• Le Babil en Cabale de N'ego

    S'il fallait parler d'une origine, on dirait que, pour N'ego, c'est ici que tout commence, pourtant, rien dans ces soubresauts textuels, produits par à coups sur des patrons mal-acquis et d'une exécution douteuse ne semble correspondre à l'événement d'une naissance dont le héros sort, nu ou casqué, entière entité extirpée du néant.

    L'urgence est ici laborieuse, ignorante, et le lyrisme, gauche ou paresseux. La nécessité n'en est pas moins réelle, même si elle n'est réellement ni héroïque, ni romantique. Le formalisme est lui-même touchant d'être si formel, et tout ce qui tient l'émotion à distance ne recule devant l'expression que pour mieux sauter dans le pathos.

    Ne s'agissait-il pas, pour ce garçon poète de nier son ego pour mieux l'affirmer ou se préserver intact à l'abri de la négation? Cette entreprise d'écriture de soi n'en est pas une, son activité ne consiste en aucun profit ni partage, si ce n'est d'un narcisse rêvant de donner la mort à son reflet sans jamais oser y porter la main. Conserver une image sans atteinte, brouillée, chiffrée sans clé de l'autre côté, ni au fond. Ni le miroitement d'une pure surface. Ni la franche aventure exploratrice des possibles de l'être sensible décuplé dans le langage ou la froide disparition élocutoire livrée aux mots (elle viendra après, mais comme un paratonnerre : "paramots" comme il le dira lui-même, pour couper l'éclat.)

     

    Nous voilà donc pris dans le babil de la petite enfance du garçon poète, déjà là comme non né, refusant de naître à lui-même comme poète, et de se vivre comme garçon, encore, peut-être. Désigner sous le terme d'abondance de paroles futiles des mots qu'on a pris un tel soin d'écrire, de consigner dans un disque dur et d'imprimer est au choix un geste de coquetterie ou d'humilité. Elle signe en tout cas la tension qui travaille l'ego en reste du poète qui affiche sa production comme gazouillis, certes, mais aussi comme intrigue voire communication supérieure car "en cabale." Et bien sûr qu'il faut entendre son désir d'échappée, de fuite, de cavale  mais comme si il s'y arrêtait lui-même. La confiance du babil qui parle pour le plaisir et non pour dire, est entamée par le désir en cabale qui transpire et conspire, qui manoeuvre ici à chercher du sens là où il n'y en a pas, et à le refuser où il est. Il y a bien quelque chose qui travaille cette écriture mais à quoi, contre qui? 

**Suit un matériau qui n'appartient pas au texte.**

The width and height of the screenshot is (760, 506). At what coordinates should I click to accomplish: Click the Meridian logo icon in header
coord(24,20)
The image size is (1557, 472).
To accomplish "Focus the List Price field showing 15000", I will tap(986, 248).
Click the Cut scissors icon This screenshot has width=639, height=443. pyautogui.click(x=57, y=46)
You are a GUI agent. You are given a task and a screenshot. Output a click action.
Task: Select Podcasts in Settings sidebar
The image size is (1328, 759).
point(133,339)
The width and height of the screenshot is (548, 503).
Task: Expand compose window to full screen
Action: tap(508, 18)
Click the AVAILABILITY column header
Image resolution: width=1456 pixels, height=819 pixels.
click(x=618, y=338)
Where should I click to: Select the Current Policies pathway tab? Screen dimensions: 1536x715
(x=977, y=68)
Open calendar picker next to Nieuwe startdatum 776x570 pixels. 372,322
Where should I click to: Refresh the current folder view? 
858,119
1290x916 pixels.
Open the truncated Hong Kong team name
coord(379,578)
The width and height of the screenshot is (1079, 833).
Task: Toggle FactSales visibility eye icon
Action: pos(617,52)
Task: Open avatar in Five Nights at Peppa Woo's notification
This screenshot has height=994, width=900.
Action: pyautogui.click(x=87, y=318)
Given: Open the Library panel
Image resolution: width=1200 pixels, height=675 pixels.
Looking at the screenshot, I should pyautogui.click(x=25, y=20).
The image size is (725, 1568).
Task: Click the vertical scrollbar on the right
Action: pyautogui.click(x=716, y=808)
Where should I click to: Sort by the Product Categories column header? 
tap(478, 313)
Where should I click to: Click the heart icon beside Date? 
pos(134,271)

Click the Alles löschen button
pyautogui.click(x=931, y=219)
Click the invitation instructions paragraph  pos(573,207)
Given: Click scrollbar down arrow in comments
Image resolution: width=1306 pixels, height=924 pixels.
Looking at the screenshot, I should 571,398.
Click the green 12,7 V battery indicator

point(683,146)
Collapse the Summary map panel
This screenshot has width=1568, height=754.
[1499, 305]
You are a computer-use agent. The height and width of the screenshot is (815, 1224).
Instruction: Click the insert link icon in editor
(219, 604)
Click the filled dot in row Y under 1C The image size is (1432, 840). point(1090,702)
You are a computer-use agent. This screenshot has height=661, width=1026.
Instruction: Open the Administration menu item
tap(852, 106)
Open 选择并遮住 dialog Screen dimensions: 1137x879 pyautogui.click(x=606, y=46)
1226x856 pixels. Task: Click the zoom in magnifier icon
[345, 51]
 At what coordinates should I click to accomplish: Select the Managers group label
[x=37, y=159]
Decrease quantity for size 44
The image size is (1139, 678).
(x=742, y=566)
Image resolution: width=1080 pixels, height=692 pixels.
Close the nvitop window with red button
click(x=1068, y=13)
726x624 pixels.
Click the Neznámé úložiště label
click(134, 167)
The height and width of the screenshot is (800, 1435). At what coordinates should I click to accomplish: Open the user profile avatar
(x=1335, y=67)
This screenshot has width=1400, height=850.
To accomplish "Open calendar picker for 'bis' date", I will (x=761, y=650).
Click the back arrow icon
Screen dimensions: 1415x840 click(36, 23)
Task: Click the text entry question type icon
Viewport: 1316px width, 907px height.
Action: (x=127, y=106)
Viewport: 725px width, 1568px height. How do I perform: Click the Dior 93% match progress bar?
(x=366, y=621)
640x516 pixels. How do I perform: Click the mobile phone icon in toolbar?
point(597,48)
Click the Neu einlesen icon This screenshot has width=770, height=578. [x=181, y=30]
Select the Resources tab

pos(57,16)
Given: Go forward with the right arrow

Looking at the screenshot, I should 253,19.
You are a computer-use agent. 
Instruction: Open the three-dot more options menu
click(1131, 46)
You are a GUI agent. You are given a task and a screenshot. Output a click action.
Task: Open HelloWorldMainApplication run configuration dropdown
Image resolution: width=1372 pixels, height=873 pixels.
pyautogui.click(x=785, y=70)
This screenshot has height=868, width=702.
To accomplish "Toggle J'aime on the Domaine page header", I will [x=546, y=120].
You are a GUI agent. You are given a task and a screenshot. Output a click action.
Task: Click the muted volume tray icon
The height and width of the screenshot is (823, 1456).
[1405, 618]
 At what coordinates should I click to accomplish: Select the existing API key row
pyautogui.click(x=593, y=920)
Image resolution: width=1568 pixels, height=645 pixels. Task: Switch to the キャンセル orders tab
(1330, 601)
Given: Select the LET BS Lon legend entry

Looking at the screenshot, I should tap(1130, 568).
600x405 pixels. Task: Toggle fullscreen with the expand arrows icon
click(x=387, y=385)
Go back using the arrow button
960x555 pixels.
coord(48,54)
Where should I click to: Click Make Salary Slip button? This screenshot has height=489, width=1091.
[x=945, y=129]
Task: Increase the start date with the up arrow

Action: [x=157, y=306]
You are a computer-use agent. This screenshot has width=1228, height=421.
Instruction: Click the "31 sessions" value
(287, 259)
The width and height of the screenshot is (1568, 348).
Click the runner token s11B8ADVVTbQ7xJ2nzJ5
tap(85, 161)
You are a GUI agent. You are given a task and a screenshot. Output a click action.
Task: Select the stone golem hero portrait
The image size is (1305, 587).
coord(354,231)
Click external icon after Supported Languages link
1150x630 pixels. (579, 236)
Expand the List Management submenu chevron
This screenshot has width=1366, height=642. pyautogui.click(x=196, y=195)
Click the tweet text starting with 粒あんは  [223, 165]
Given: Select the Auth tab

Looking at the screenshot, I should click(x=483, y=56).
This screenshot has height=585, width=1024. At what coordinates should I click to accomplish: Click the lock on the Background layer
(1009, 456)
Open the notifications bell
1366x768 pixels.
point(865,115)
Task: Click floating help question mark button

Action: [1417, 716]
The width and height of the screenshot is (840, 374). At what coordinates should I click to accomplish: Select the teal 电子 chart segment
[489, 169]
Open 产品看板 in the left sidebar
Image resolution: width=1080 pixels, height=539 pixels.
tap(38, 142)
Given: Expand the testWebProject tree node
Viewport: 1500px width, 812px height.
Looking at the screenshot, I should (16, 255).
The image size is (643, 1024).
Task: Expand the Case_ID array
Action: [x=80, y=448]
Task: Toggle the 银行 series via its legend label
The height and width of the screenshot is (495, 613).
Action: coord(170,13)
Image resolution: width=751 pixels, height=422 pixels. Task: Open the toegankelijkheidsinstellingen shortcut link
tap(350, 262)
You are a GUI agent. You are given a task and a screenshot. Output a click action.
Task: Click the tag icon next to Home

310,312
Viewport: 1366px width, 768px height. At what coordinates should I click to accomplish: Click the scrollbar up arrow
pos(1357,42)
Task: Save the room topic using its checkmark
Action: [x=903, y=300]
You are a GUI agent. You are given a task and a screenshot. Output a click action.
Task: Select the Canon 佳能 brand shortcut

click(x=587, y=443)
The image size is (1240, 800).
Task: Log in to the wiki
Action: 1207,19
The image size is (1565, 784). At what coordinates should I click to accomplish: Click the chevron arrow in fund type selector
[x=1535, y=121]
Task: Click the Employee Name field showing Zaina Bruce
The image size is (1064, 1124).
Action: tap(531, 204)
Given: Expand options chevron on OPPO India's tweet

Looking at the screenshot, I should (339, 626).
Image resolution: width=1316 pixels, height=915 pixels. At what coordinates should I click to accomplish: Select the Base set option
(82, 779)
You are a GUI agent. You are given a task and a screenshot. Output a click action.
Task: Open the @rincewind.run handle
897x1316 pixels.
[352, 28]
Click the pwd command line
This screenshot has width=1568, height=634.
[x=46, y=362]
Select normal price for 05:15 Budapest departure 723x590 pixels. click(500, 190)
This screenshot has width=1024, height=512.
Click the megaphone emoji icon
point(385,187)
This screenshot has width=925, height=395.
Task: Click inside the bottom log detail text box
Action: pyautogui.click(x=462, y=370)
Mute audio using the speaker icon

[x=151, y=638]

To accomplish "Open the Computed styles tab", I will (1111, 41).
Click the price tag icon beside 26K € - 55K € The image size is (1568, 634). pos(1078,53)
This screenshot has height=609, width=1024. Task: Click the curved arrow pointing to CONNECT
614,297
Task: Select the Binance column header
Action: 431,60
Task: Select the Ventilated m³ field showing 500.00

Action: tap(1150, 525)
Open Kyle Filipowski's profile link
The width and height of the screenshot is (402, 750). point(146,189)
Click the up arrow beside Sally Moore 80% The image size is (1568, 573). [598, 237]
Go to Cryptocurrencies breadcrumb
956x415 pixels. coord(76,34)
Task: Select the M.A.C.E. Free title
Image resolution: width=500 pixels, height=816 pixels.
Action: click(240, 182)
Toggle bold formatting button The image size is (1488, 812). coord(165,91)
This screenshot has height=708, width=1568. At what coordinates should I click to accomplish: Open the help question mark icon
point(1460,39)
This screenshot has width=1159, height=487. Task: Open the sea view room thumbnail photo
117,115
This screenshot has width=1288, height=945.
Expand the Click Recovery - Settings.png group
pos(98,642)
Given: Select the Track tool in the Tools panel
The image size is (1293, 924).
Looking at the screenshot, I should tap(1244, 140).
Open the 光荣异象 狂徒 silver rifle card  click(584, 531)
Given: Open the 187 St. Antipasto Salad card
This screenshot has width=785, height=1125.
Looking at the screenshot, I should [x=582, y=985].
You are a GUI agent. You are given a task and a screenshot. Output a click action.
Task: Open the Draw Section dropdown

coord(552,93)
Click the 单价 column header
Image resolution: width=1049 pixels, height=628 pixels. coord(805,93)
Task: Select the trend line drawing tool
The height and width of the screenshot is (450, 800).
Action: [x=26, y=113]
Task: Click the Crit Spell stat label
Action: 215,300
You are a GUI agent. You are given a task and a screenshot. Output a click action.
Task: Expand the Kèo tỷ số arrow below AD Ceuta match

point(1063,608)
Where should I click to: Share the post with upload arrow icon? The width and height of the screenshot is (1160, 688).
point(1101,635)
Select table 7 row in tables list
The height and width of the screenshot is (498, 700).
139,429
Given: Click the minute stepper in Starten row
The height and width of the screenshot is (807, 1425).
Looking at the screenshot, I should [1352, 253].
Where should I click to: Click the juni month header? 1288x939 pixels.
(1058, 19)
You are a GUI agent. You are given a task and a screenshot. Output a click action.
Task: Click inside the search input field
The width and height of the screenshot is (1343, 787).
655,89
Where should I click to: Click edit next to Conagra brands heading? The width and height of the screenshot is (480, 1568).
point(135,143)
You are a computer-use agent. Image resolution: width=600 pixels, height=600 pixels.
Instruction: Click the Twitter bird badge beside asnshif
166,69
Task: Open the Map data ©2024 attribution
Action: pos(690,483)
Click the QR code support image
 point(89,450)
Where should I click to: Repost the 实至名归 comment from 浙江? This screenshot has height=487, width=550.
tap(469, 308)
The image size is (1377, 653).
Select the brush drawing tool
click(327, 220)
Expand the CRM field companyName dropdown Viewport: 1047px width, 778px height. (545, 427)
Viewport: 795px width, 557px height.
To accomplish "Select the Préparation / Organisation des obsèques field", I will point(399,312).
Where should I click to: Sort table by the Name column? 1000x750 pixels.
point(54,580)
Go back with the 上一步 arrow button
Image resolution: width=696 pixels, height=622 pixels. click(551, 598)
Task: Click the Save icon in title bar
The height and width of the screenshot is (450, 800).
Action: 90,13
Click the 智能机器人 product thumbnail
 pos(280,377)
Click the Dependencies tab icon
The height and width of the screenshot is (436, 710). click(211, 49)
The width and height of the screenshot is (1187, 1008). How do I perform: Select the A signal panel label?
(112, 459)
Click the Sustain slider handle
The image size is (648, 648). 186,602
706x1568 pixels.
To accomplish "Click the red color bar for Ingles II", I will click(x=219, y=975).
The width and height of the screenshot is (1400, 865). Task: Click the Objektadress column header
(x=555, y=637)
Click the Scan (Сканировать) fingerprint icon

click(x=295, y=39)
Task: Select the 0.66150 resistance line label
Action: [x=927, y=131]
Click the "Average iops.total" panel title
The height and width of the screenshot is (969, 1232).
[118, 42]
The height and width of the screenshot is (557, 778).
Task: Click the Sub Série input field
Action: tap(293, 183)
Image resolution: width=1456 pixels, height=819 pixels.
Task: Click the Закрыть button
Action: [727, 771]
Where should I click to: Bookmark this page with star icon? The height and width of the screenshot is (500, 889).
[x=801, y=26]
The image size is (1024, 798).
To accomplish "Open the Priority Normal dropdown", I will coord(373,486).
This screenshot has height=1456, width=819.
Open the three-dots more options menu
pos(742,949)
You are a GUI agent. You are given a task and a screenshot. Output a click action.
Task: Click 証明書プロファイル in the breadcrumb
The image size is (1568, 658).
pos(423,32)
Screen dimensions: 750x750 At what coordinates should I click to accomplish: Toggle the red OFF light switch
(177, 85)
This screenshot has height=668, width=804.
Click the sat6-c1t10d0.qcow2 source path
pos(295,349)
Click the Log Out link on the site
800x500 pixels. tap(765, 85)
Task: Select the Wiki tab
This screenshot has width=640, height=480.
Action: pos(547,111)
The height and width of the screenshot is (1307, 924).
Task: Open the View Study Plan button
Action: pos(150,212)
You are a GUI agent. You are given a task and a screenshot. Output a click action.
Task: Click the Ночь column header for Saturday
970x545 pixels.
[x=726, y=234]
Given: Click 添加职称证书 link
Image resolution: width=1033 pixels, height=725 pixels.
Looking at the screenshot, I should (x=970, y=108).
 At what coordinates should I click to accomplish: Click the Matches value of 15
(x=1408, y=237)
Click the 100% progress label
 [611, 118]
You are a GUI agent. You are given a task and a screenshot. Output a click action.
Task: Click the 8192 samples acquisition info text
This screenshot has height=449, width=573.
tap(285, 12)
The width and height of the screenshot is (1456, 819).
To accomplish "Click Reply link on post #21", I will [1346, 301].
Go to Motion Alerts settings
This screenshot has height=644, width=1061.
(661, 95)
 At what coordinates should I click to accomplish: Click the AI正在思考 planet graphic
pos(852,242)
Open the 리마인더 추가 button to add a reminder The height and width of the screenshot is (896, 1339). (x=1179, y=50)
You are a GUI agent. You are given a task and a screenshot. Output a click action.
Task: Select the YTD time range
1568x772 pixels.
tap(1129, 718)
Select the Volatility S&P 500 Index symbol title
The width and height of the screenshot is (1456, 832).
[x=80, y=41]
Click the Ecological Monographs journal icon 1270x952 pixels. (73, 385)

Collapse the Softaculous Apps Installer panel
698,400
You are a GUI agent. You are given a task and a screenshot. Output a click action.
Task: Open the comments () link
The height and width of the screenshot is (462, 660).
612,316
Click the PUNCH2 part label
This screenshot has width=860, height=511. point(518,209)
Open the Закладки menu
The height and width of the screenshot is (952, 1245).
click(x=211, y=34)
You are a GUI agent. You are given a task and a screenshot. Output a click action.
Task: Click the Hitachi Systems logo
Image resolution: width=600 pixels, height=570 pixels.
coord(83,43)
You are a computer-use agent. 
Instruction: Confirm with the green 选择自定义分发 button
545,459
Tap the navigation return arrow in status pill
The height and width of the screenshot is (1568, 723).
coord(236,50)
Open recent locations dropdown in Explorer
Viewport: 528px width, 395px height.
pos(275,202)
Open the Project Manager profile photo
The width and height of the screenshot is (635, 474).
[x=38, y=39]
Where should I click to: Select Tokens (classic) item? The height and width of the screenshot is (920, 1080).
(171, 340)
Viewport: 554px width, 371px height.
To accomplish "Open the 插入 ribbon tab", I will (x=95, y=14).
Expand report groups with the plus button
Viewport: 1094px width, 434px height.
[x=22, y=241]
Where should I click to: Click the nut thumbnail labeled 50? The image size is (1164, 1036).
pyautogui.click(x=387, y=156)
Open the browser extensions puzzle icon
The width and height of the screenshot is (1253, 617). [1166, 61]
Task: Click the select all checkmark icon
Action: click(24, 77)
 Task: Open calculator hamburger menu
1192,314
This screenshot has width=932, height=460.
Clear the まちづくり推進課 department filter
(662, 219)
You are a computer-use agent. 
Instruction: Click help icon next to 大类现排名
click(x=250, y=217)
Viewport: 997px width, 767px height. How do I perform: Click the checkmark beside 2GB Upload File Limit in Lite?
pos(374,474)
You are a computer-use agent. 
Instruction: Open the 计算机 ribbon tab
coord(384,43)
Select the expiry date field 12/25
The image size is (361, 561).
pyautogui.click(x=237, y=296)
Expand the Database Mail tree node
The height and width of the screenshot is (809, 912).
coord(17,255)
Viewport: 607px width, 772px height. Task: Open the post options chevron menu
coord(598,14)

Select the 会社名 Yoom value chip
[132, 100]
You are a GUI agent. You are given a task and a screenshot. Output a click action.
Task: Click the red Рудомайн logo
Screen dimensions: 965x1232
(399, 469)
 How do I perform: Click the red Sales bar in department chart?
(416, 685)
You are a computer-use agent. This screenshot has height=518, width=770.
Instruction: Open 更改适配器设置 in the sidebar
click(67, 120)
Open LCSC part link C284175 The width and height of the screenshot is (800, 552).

    Elle l'ignore sans doute elle-même, ajouterait-on facilement, supposant l'éternelle naïveté de la poésie ignorante de son inspiration.

    Mais ne l'écrit-il pas lui-même :

    "Mais le but se dérobe, cabalistique

    Verve, vireux tel

    Une blague baveuse au goût froid de tabac" (Hyperesthésie, p. 17)

    L'auteur a-t-il failli? A-t-il feint?